The first thing I noticed on arrival in Libya was that everything was green. Well everything that is except for the landscape. Green flags, green signs, Green Squares but then of course Muammar Qadhafi, the so called pariah of North Africa, came to power through the Green Revolution of 1969. But the rhetoric of 30 years ago has moderated and I quickly found a country of world class heritage sites, beautiful and varied landscapes, an easy pace of life and wonderfully gentle people unaffected by the impact of tourism which sets it apart from its neighbours.
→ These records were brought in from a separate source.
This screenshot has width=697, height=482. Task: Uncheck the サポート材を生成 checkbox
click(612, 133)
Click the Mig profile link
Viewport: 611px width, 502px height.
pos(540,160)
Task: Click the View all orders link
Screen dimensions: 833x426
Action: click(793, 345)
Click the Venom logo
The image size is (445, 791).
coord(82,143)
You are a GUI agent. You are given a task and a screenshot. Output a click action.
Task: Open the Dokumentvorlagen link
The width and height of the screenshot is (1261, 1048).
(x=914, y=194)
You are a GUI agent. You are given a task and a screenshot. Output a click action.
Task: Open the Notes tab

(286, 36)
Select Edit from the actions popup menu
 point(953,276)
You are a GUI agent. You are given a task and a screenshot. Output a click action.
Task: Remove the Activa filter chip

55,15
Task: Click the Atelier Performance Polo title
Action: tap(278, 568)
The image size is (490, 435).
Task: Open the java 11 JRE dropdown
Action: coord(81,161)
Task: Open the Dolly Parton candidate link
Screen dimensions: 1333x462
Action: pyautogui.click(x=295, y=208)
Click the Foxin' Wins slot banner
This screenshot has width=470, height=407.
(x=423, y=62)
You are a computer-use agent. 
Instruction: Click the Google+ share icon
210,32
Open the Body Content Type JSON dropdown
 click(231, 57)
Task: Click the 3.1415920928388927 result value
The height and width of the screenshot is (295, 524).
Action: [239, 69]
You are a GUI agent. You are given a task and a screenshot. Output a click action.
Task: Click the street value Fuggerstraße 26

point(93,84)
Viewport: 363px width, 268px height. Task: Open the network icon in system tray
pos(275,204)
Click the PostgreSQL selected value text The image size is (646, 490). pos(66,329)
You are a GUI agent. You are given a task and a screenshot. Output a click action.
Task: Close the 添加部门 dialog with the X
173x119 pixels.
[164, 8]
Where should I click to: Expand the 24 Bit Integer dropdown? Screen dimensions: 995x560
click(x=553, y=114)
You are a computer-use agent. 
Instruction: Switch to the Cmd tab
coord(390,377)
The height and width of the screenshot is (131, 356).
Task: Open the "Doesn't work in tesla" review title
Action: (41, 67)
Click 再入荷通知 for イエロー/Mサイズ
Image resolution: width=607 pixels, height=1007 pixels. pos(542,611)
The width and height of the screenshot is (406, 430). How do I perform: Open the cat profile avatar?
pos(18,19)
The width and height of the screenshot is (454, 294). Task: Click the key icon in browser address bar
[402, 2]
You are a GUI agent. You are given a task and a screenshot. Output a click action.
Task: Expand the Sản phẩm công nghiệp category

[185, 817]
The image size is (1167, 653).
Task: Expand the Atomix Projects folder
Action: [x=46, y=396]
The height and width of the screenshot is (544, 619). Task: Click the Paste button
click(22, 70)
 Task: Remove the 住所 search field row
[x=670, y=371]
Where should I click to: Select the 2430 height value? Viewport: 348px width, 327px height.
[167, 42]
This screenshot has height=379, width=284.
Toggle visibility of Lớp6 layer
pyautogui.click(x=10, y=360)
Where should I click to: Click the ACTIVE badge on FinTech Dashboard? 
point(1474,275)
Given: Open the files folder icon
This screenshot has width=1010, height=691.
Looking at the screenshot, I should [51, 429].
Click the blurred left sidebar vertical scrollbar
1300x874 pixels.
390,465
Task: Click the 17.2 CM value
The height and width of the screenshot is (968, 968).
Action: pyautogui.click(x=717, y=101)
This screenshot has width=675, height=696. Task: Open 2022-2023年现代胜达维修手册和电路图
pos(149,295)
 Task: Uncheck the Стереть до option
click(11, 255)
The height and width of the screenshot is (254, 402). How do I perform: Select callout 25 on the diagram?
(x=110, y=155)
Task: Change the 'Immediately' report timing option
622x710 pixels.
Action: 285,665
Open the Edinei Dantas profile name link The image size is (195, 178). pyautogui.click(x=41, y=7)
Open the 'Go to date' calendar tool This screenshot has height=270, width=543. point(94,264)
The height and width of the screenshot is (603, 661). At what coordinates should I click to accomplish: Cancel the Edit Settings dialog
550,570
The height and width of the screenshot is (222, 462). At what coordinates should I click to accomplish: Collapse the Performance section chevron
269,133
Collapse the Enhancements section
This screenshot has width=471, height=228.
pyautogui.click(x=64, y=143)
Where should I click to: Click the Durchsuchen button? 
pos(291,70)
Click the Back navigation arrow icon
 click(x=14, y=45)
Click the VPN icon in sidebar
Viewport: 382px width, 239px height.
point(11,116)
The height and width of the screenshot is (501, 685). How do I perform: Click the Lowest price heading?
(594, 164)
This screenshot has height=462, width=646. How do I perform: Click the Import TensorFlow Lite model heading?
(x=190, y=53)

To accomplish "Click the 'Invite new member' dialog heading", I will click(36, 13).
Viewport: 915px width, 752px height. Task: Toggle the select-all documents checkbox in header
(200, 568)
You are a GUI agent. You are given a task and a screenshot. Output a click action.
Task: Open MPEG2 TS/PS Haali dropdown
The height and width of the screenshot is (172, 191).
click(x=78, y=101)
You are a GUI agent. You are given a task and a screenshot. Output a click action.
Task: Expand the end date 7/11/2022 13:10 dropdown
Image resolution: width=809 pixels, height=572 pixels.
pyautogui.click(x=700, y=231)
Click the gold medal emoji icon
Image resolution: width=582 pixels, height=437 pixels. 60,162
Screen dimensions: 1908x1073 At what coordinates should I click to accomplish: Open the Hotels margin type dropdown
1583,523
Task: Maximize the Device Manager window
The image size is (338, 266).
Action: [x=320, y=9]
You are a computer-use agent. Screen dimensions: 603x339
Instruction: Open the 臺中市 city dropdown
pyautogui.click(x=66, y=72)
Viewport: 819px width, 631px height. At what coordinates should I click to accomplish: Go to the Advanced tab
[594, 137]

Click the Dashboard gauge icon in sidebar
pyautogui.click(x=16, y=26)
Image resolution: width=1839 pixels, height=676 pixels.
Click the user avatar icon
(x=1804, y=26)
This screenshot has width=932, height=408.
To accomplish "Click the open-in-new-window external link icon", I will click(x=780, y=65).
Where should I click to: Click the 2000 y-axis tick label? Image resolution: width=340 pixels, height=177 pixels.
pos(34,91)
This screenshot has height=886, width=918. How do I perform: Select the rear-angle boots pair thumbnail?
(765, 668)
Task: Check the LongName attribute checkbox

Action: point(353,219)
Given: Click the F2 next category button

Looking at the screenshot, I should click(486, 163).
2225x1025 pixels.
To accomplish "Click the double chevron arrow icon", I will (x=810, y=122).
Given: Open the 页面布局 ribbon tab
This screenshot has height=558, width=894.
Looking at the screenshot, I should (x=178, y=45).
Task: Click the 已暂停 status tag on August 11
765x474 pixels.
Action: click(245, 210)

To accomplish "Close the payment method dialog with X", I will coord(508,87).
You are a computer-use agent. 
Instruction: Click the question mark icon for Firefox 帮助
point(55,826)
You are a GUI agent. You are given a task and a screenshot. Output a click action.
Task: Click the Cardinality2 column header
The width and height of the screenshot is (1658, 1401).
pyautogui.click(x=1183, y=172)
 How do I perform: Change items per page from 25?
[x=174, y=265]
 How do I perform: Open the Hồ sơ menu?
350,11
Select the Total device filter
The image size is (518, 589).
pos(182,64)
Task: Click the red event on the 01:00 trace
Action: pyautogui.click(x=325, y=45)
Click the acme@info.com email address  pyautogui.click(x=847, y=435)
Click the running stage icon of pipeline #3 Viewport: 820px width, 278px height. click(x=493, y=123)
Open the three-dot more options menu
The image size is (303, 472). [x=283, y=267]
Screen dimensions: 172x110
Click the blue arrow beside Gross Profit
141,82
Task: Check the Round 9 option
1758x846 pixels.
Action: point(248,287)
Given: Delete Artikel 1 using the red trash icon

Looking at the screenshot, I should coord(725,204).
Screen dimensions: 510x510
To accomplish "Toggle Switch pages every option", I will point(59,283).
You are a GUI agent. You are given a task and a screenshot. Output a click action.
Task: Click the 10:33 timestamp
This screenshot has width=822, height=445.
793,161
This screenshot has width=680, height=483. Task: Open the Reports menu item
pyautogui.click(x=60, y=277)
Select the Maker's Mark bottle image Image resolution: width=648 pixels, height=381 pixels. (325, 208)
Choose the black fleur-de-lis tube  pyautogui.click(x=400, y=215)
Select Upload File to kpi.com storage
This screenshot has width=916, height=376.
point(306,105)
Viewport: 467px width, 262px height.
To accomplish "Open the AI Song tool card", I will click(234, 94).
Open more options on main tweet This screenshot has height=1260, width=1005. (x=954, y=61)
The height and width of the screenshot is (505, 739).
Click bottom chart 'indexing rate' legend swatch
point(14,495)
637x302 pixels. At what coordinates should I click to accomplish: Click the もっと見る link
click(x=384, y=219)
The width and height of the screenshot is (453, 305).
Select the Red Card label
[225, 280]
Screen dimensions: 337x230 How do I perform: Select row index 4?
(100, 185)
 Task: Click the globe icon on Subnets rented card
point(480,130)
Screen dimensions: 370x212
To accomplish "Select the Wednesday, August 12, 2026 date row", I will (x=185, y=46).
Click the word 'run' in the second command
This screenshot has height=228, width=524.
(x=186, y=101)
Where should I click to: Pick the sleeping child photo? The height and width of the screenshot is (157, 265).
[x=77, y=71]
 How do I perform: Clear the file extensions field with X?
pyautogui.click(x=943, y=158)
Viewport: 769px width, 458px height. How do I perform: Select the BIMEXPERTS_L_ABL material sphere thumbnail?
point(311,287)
My all too short trip started in Tripoli from where we explored the ancient ruins of Oea, Sabratha and Leptis Magna the three ancient cities of Tripolitania. While each of them is fascinating, arguably the most famous and "a must see" is the UNESCO World Heritage Site of Leptis, one of the most extensive and best preserved Roman sites in the world. The view from the entrance at the Severan Arch, across the city towards the sea is quite remarkable and better still I had the place to myself because, despite the interest in Libya, few people have actually been there.

Leaving the coastal city of Tripoli, I then ventured southwest up into the Jabal Nafusa Mountains. Driven on excellent roads and in good modern vehicles, the journey was really comfortable. In the heart of the mountains I came across ancient tribal settlements, a series of villages and towns made up of mud huts and caves in the ground. Qasr al Haj contains a huge old granary in which the villagers used to store their food to keep it safe during times of drought and shortage. I spent the night high up on a plateau at Ruyhaybat in a small guest house, converted from these original troglodyte caves. Run by Hussein and his wife, I shared their home and ate some of the most delicious home cooked Libyan cuisine available.

Returning to Tripoli I caught a short, 1 hour flight to Benghazi, the capital of Eastern Libya in the province of Cyrenacia. From here it was a 3 to 4 hour drive to the ancient Greek sites of Appolonia and Cyrene with some interesting stops en-route. During the journey we drove through the Green Mountains (named this time for their colour!) and caught glimpses of the most lovely coastal scenery below. I thought Cyrene was absolutely magical and if I had the opportunity I would return here time and time again. Sitting high up on a hill, overlooking the coast, the position is quite amazing and parts are so well preserved you can truly project back in time and imagine the incredibly opulent lifestyle in which the people lived.

A visit to Libya is not without its limitations with the prohibition of the sale and consumption of alcohol and the slow development of tourism which has resulted in low grade hotels. However I really got a sense that Libya is on the up and up. An exciting new project pioneered by our partners in Tripoli is El Khan, a gorgeous, boutique riad style hotel opening in October this year. Located right in the heart of the old town this very comfortable, traditional hotel will be an excellent base from which to explore Tripoli and the surrounding sites while in the evenings you can spend time enjoying excellent, traditional Libyan cuisine and relaxing on their roof terrace or by the pool.

There is most definitely a real buzz in Libya, behind the scenes lots of new and interesting projects are on the go which can only indicate the very beginnings of a thriving tourism industry. Whether you are a lover of classical ruins or are merely curious of a country that has been in relative isolation for many years, Libya is now most definitely open and ready for business.